Integrating Plant Clinics into County Agricultural Advisory Services Systems – Kenya Case Study
Published: June, 2020
Plantwise (PW) is a global programme led by CABI that is improving farmers’ livelihoods by providing them with plant health information in order to reduce production losses and increase crop yields. In Kenya the programme was launched by the Ministry of Agriculture, Livestock, Fisheries and Irrigation (MoALFI) in 2012. In 2013 advisory services were devolved to 47 county governments. This qualitative study was conducted to help: understand what factors had encouraged funding in some counties; whether and how the programme had influenced the evolution of county extension systems during the uncertain devolution period (2013-2016);
and whether and how the programme was being institutionalized and integrated at county level. The study found that Plantwise contributed to shaping agricultural advisory systems following devolution and provided an innovative approach that county governments could adapt. Two counties had scaled up the PW approach in their county agriculture extension system by including plant clinics into their County Integrated Development Plans (CIDPs) and performance contracts of senior cadre. This ensured clinics were eligible for county government funding to support recurrent costs as well as scale out. Institutionalization secured
the programme from being marginalized whenever there were high demands for allocation of resources. In counties where PW was integrated, there was evidence that the ministers had demonstrated programme benefits to their seniors, in particular how the service contributes to reducing crop losses thus becoming an important part of meeting the county’s food security needs. The study concluded therefore, that CABI and partners should invest in measures to integrate PW into policy and funding instruments at the county level to ensure sustainability. Interactions between PW management and county governments should primarily target the county ministers for agriculture as key policy makers.

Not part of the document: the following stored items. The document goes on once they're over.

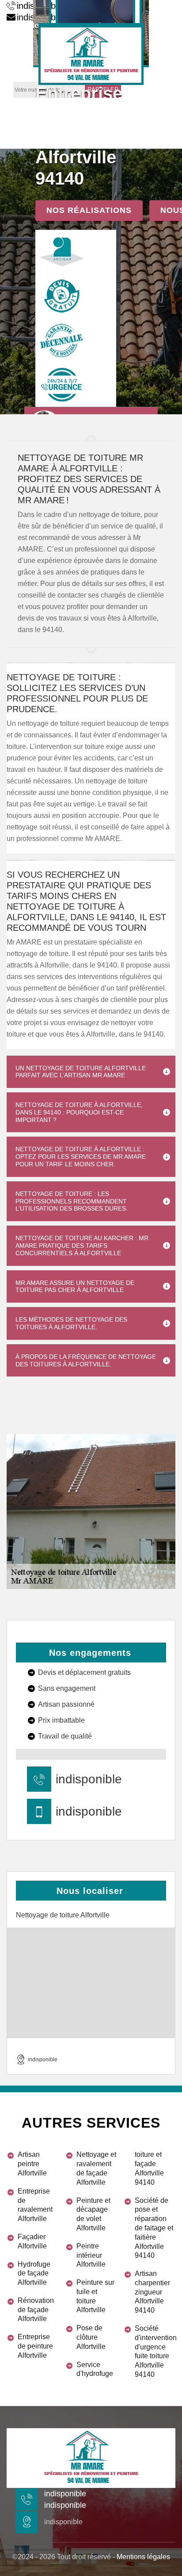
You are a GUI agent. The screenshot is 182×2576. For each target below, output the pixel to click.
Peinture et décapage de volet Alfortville (93, 2214)
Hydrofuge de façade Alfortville (34, 2273)
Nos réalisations (89, 210)
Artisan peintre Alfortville (32, 2164)
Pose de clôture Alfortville (91, 2337)
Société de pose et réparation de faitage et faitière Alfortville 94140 (154, 2228)
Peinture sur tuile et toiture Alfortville (95, 2296)
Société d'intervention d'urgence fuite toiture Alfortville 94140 (155, 2351)
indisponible (89, 1779)
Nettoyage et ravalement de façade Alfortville (96, 2168)
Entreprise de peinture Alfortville (35, 2346)
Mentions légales (143, 2557)
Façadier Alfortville (32, 2241)
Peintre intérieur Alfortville (91, 2255)
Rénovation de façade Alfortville (36, 2310)
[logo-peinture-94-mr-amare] (91, 54)
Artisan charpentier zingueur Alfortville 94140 (152, 2292)
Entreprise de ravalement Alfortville (35, 2204)
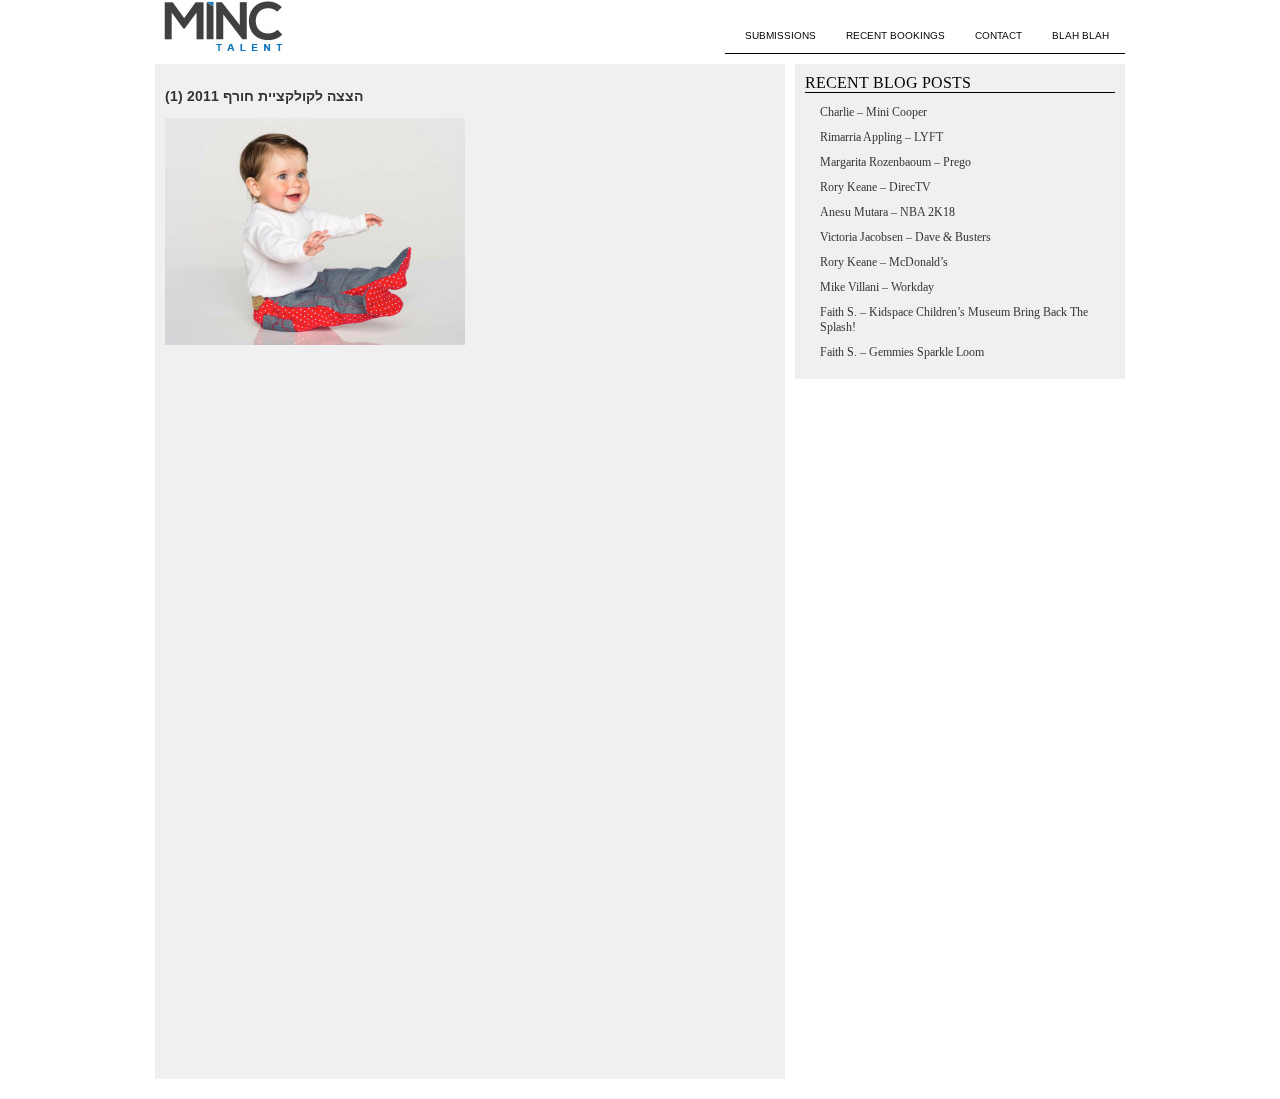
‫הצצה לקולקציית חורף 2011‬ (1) (264, 96)
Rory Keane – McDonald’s (884, 262)
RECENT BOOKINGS (895, 35)
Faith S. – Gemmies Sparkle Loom (902, 352)
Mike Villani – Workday (877, 287)
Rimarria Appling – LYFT (881, 137)
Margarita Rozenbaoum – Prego (895, 162)
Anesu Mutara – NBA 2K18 (887, 212)
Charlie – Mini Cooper (873, 112)
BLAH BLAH (1080, 35)
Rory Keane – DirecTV (875, 187)
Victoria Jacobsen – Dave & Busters (905, 237)
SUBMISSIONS (780, 35)
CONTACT (998, 35)
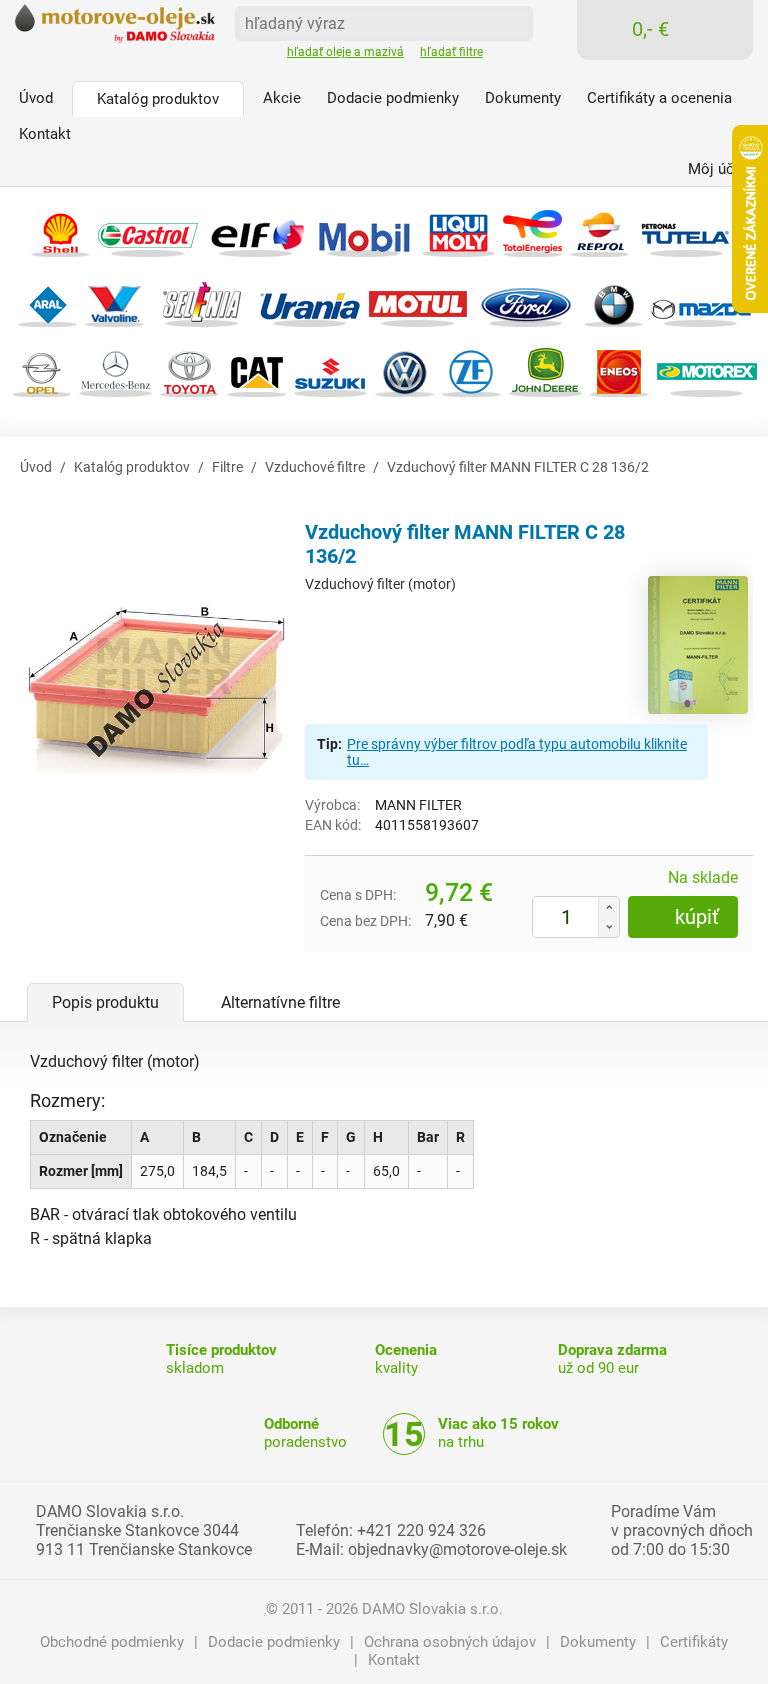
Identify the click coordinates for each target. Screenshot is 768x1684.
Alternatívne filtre (280, 1002)
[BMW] (613, 300)
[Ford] (526, 300)
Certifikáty (694, 1642)
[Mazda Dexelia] (701, 300)
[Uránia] (310, 300)
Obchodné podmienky (112, 1642)
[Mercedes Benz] (115, 370)
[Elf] (256, 230)
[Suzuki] (330, 370)
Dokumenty (598, 1642)
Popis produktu (105, 1002)
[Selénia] (202, 300)
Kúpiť (697, 917)
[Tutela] (687, 230)
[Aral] (47, 300)
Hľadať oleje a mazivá (345, 52)
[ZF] (471, 370)
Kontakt (394, 1660)
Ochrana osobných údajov (450, 1642)
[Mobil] (364, 230)
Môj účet (717, 169)
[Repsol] (599, 230)
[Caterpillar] (256, 370)
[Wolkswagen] (404, 370)
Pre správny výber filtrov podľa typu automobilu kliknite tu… (517, 752)
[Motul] (418, 300)
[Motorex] (707, 370)
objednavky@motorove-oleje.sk (457, 1549)
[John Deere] (545, 370)
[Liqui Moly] (458, 230)
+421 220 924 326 (421, 1530)
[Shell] (60, 230)
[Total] (532, 230)
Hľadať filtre (451, 52)
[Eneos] (619, 370)
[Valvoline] (114, 300)
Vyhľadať (511, 22)
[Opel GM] (41, 370)
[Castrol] (148, 230)
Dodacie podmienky (274, 1642)
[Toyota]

Worldwide, over 500 million smallholder farmers provide food for two-thirds of the earth’s growing population. Achieving a zero hunger world by 2030 depends on increasing the productivity of these smallholder farmers – but their crops face a significant threat. Yearly, an estimated 40% of crops grown worldwide are lost to pests. If we could reduce crop losses by just 1%, we could potentially feed millions more people. The lack of access to timely, appropriate and actionable extension advice makes it a fundamental challenge for farmers to get the right information at the right time to reduce crop losses.